YOUR GOAL -
Leaving the pictures aside, repeat the entries exactly.
** Opening GIVEN DATA block **
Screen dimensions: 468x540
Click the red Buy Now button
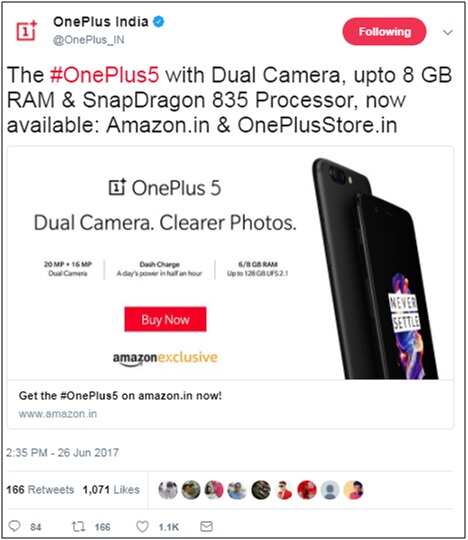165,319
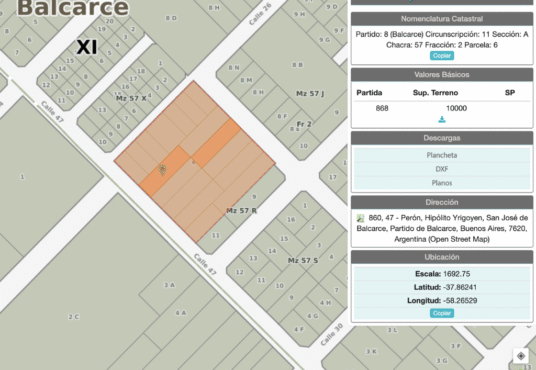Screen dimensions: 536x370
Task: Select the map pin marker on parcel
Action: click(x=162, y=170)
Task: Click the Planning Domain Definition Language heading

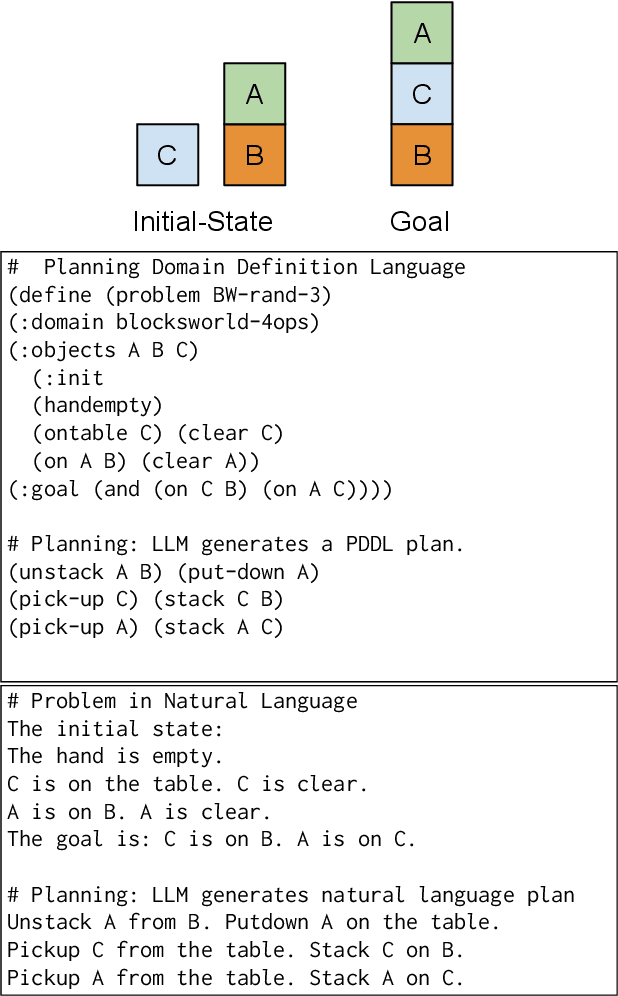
** Closing GIVEN DATA block **
SOLUTION TO THIS EXERCISE -
Screen dimensions: 468x540
Click the red Buy Now button
165,319
Screen dimensions: 536x370
Task: Select the map pin marker on parcel
Action: click(x=162, y=170)
Task: Click the Planning Domain Definition Language heading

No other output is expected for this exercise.